单词与元素定位数据
--------------------------------------------------

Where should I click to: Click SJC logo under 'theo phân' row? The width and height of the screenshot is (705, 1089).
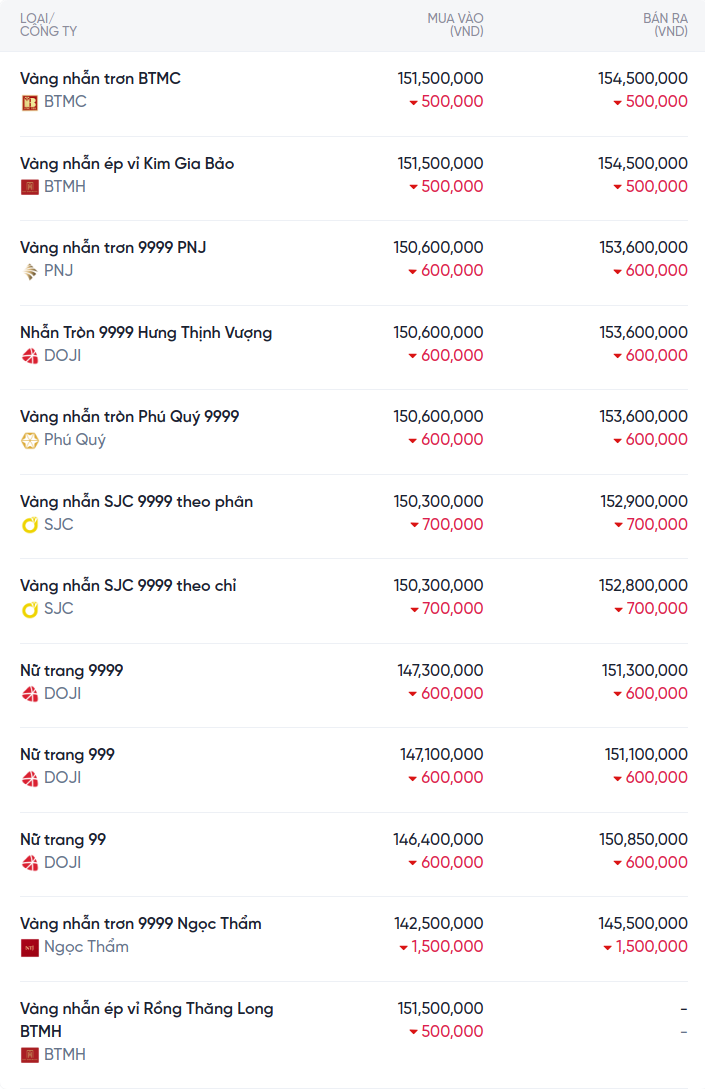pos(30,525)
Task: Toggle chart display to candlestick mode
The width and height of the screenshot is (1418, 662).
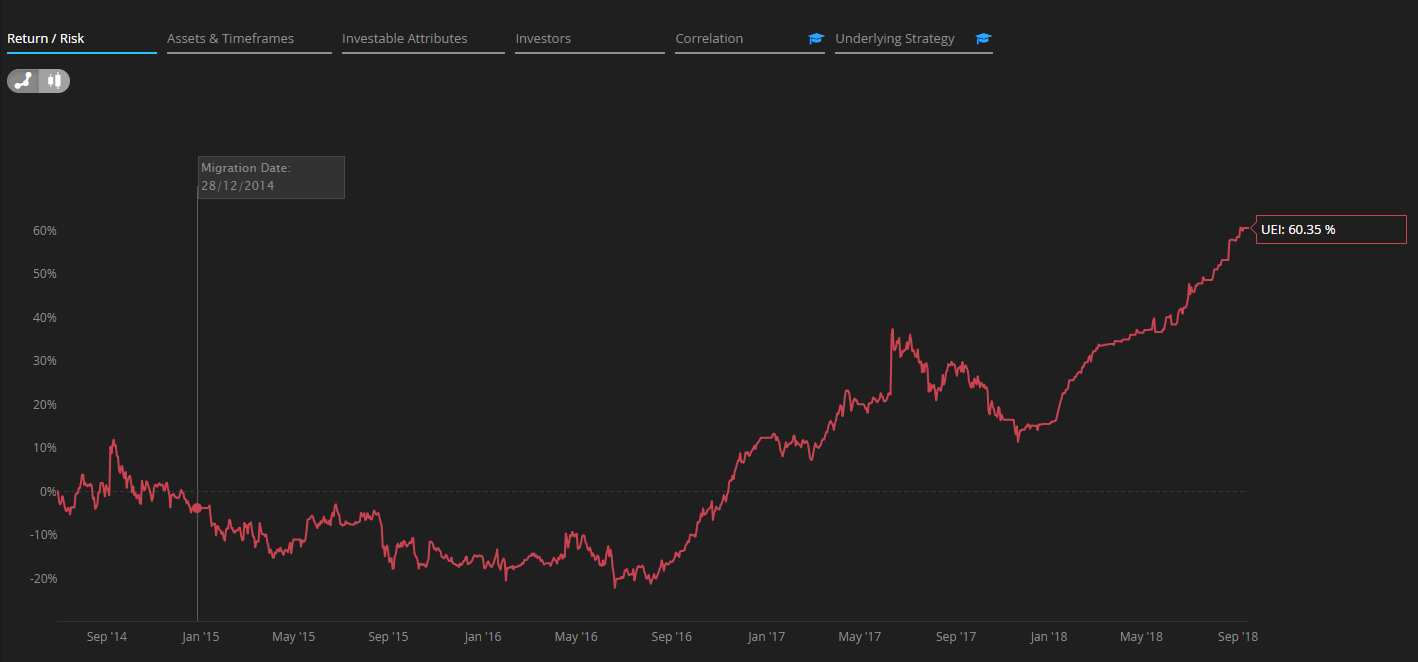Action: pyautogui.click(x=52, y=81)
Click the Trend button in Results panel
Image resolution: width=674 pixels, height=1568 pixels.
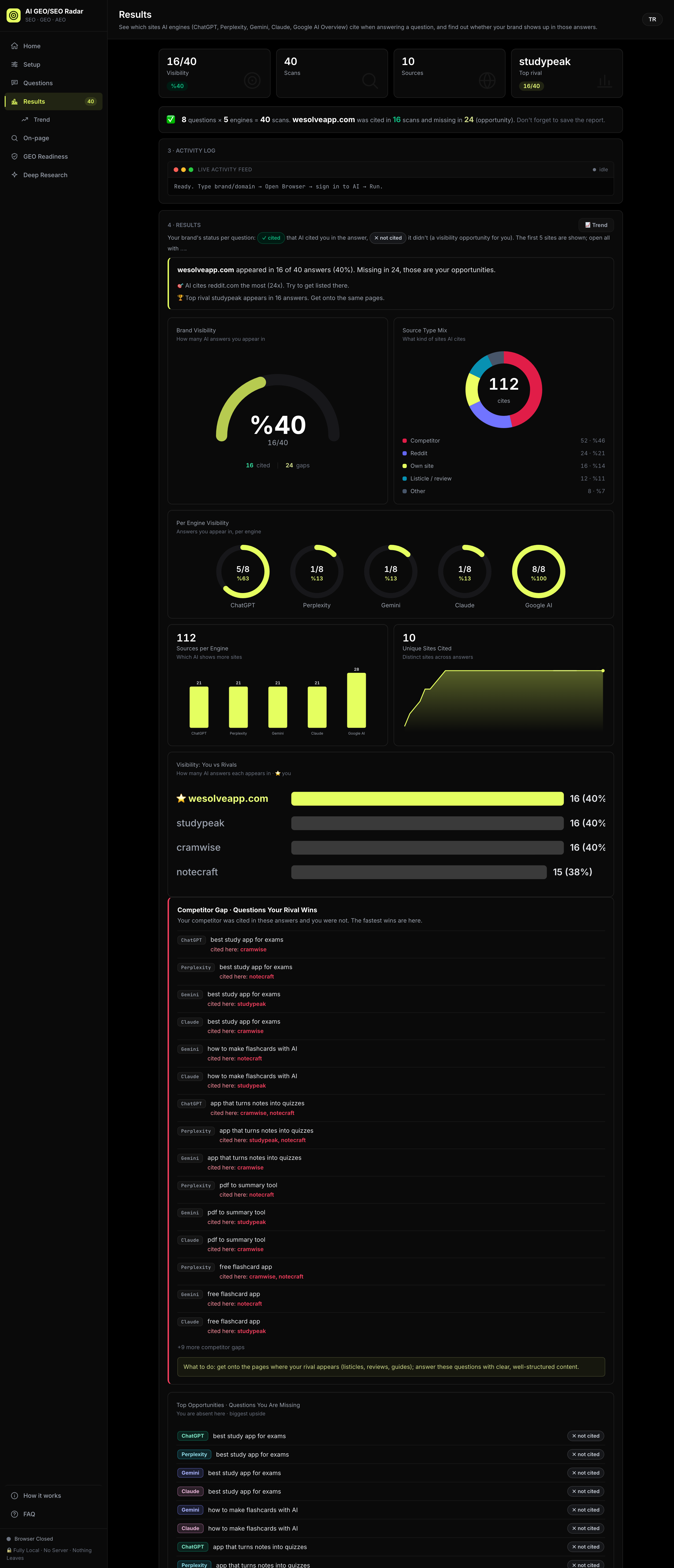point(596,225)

--------------------------------------------------

-- 任务要求 --
重新写出上面的全部行，其中的请求也一并保留。答案中的每个坐标值都平移 -92，输出时不要包含图片。

-- 解答 --
Where should I click to: Click SJC logo under 'theo phân' row? The width and height of the screenshot is (705, 1089).
pos(-62,433)
Task: Toggle chart display to candlestick mode
The width and height of the screenshot is (1418, 662).
Action: pyautogui.click(x=-40, y=-11)
Click the Trend button in Results panel
Image resolution: width=674 pixels, height=1568 pixels.
point(504,133)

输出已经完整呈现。